Say I have a probability distribution $P(s'|s, a)$ I'd like to estimate. By sampling $s'$ from a generative model $N$ times for each $(s, a)$ pair, I obtain the probability distribution $\hat P(s'|s, a)$ for each $s'$, which is simply the number of times $s'$ occurs divided by $N$. It can be written as $\hat P(s'|s, a) = \sum_{i=1}^N\frac{I(s_i=s')}{N}$
Now I can use Hoeffding's inequality to show that: $$\mathcal P(|\hat P(s'|s,a) - P(s'|s,a)|\geq t) \leq 2e^{2nt^2}$$
However, if I use $\hat P$ to estimate another quantity $E_{P}\{V^*(s')\} = \sum_{s'}P(s'|s,a)V^*(s')$ by $E_{\hat P}\{V^*(s')\} = \sum_{s'}\hat P(s'|s,a)V^*(s')$. How can I bound the difference $$\mathcal P(| \sum_{s'}P(s'|s,a)V^*(s')-\sum_{s'}\hat P(s'|s,a)V^*(s')|\geq t)\leq ??$$ by using the result above?
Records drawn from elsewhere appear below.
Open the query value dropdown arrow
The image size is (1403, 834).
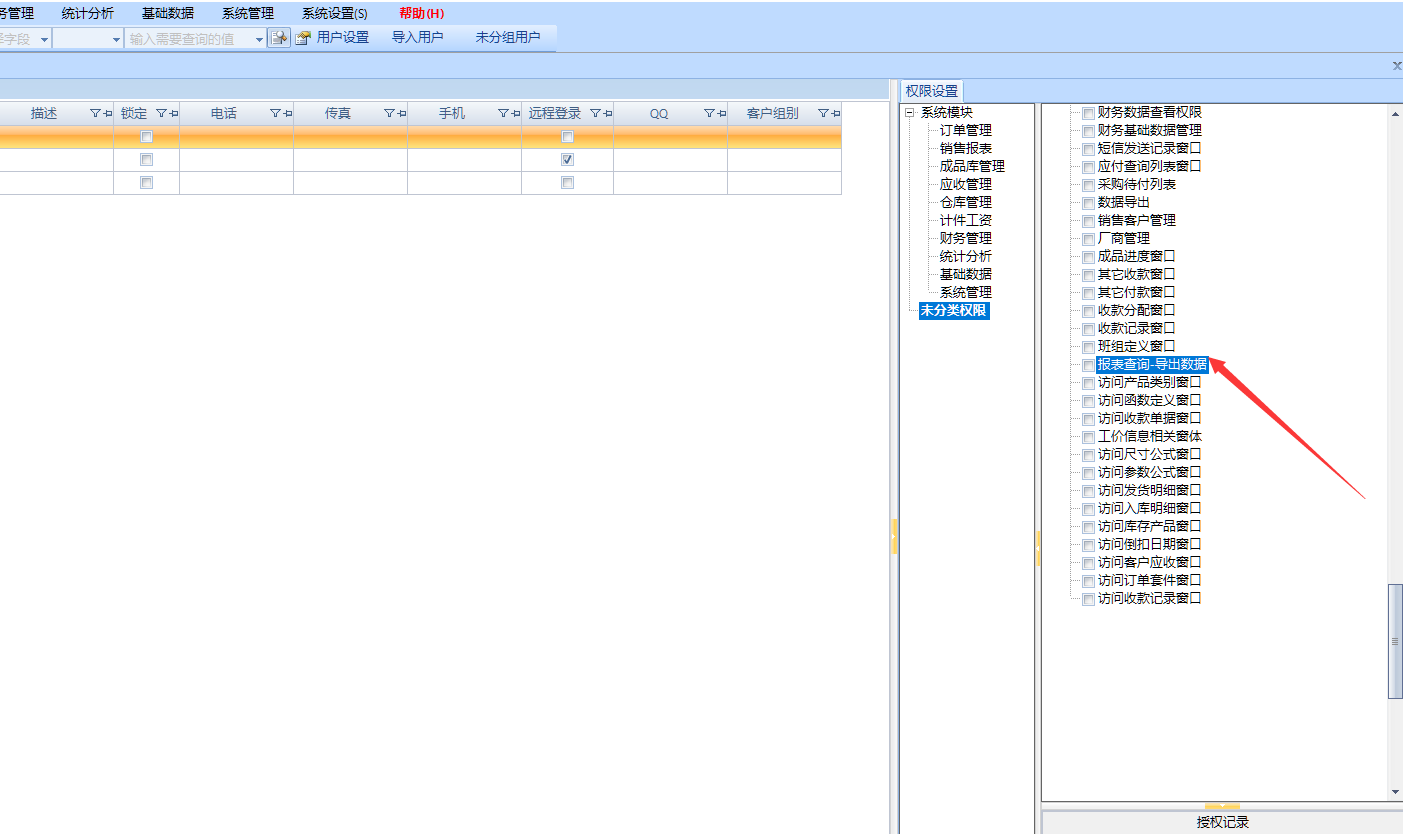click(x=259, y=39)
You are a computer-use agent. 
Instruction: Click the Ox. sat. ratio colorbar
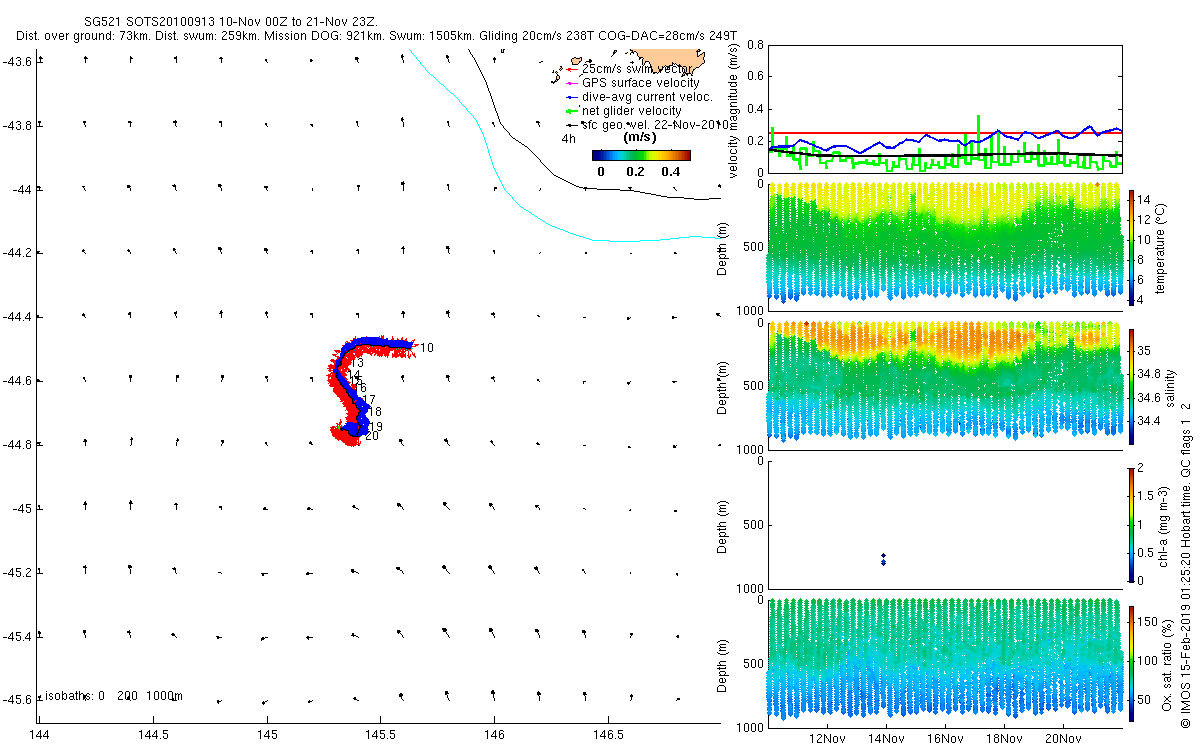pos(1132,662)
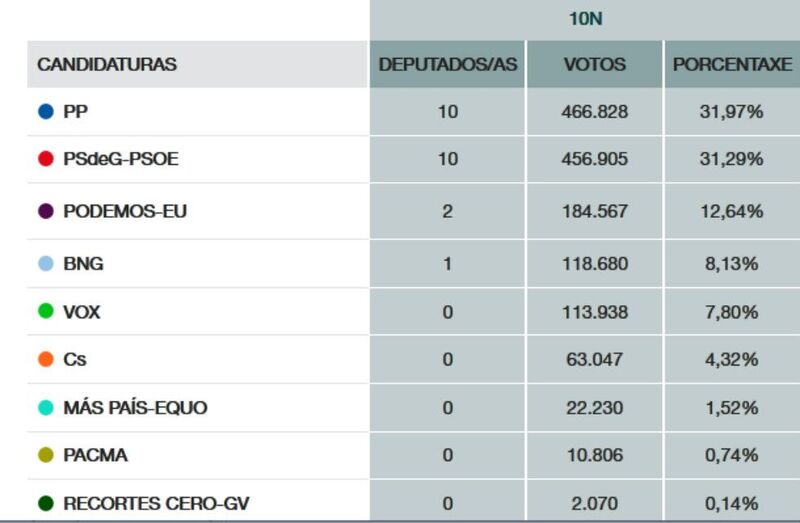Click the DEPUTADOS/AS column header
Image resolution: width=800 pixels, height=523 pixels.
coord(448,65)
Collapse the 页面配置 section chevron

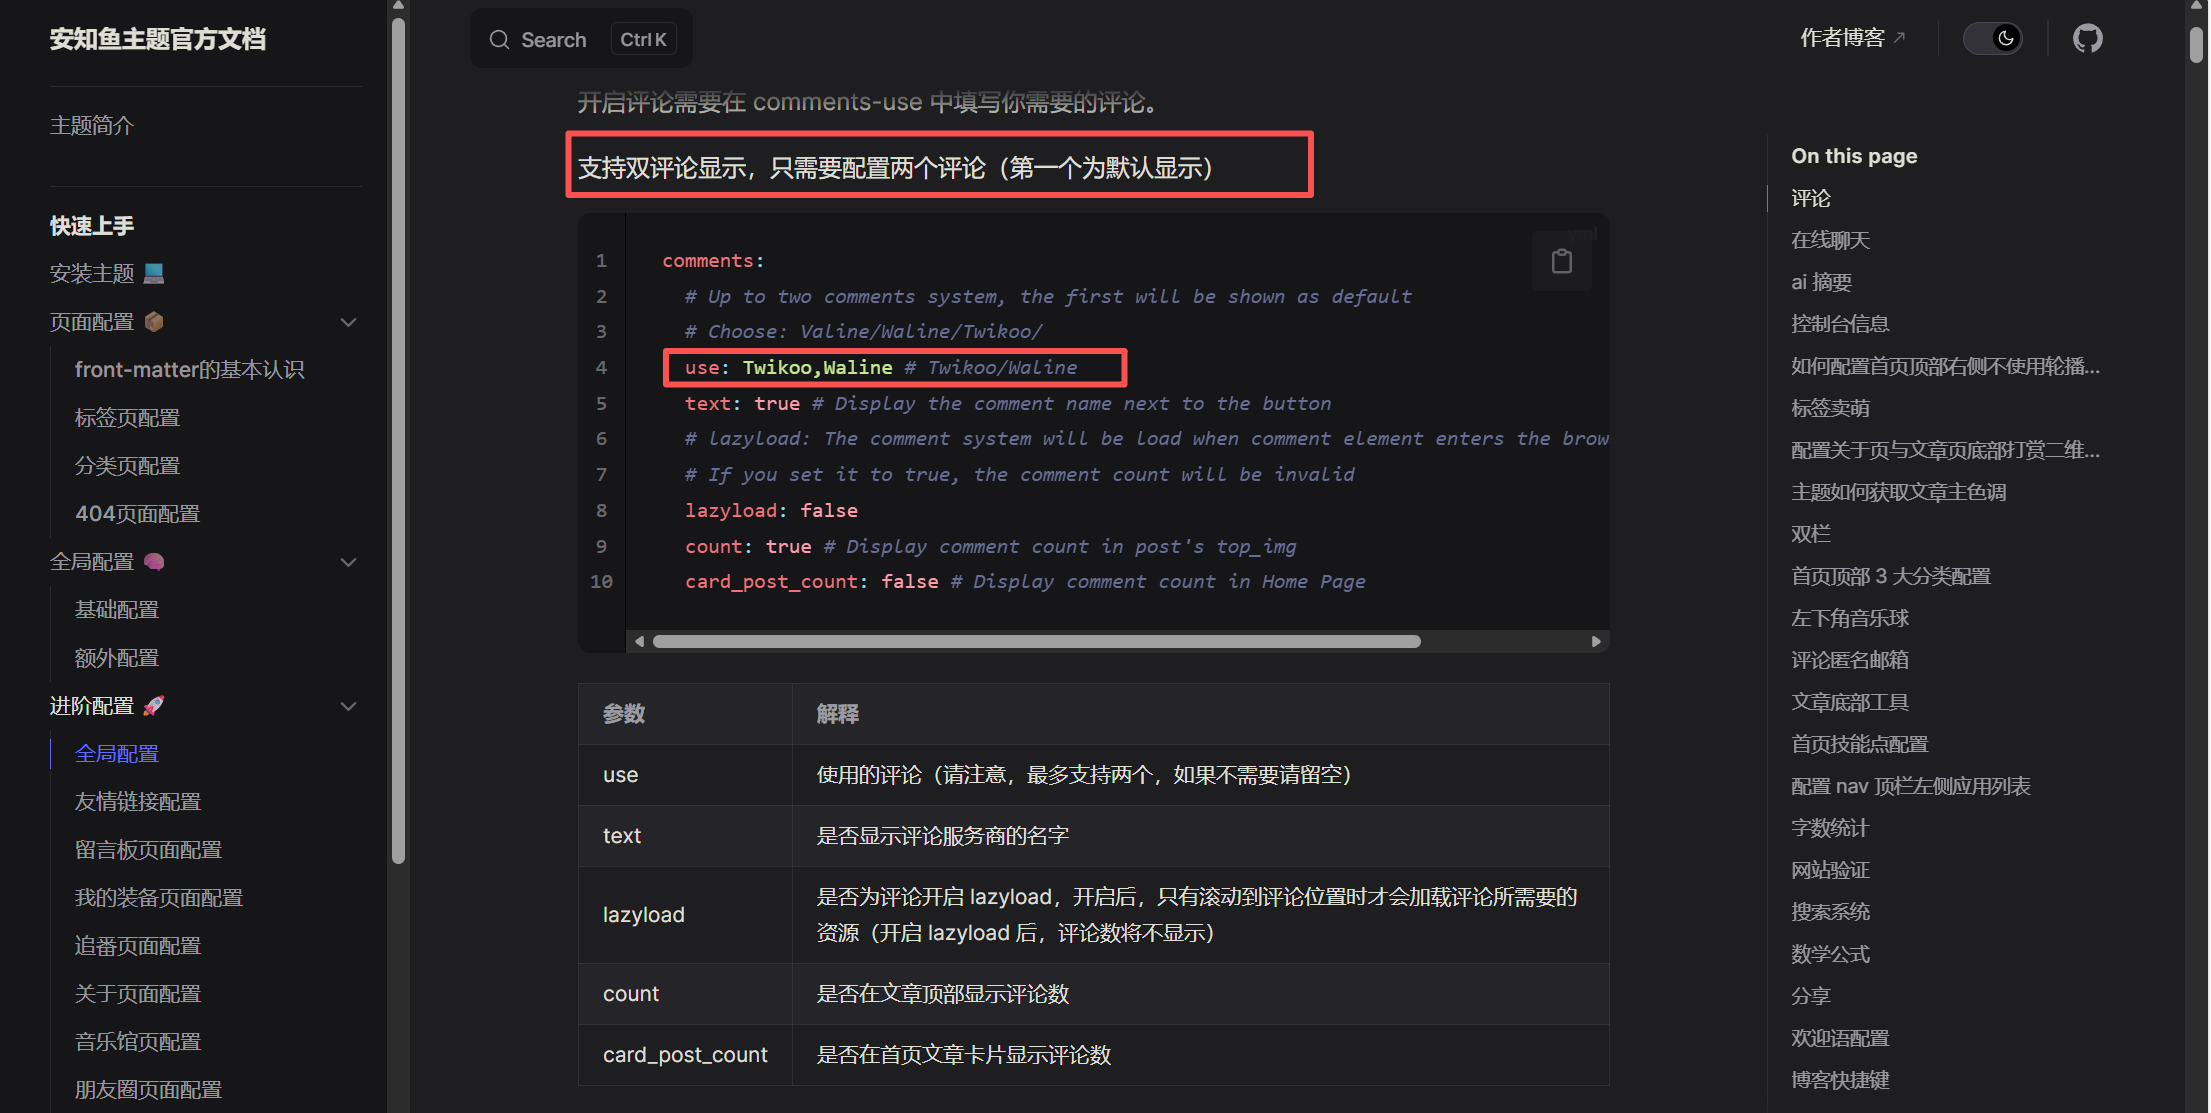[x=348, y=322]
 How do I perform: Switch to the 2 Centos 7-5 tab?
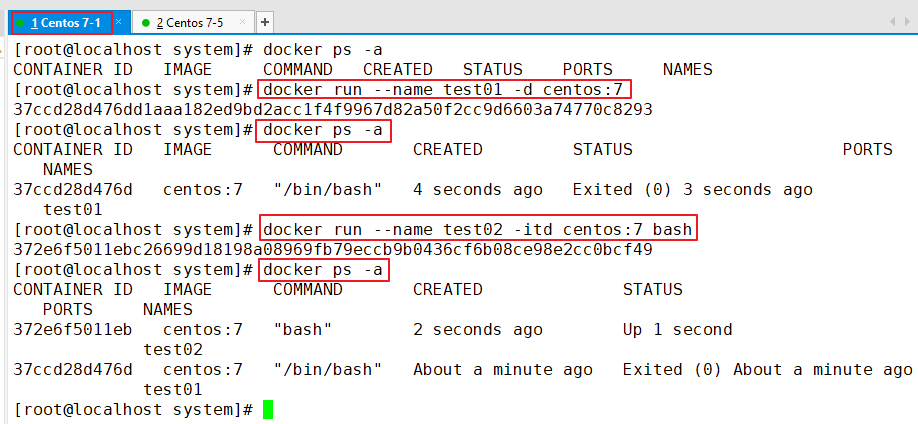click(190, 22)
Or can I simply use Hoeffding's inequality directly? If so, I still want to know the relationship between these two bounds.
Besides, $V$ can be considered a fixed vector(not a random variable). So the variation part is still the difference between $\hat P$ and $P$.
My question is equivalent to if I can use $N$ iid samples to estimate a tabular distribution $P(s'|s,a)$ as $\hat P(s'|s,a)$.(The difference between $P$ and $\hat P$ can be easily bounded by Hoeffding). What can I say about the difference between $E_{\hat P}(f(s'))$ and $E_{P}(f(s'))$
Re-edit: I think I have figured that out. For each $(s,a)$ pair, I still have $N$ iid samples $s'$. Then, instead of estimating $P(s|s,a)$,we calculate $$\frac{1}{N}\sum_{i=1}^N \sum_{s'\in\mathcal S}I(s_i=s')V^*(s') \\=\sum_{s'\in\mathcal S}\sum_{i=1}^N \frac{I(s_i=s')}{N}V^*(s')\\=\sum_{s'\in\mathcal S}\hat P(s'|s,a)V^*(s')$$ Then we can use Hoeffding's inequality directly. Here, the key is to construct $N$ iid $I(s_i=s')V^*(s')$ and treat it as our new random variable, and then we can bound the sample mean from the true mean. The sample mean then can be written as an expectation of $V$ w.r.t. $\hat P$/$P$.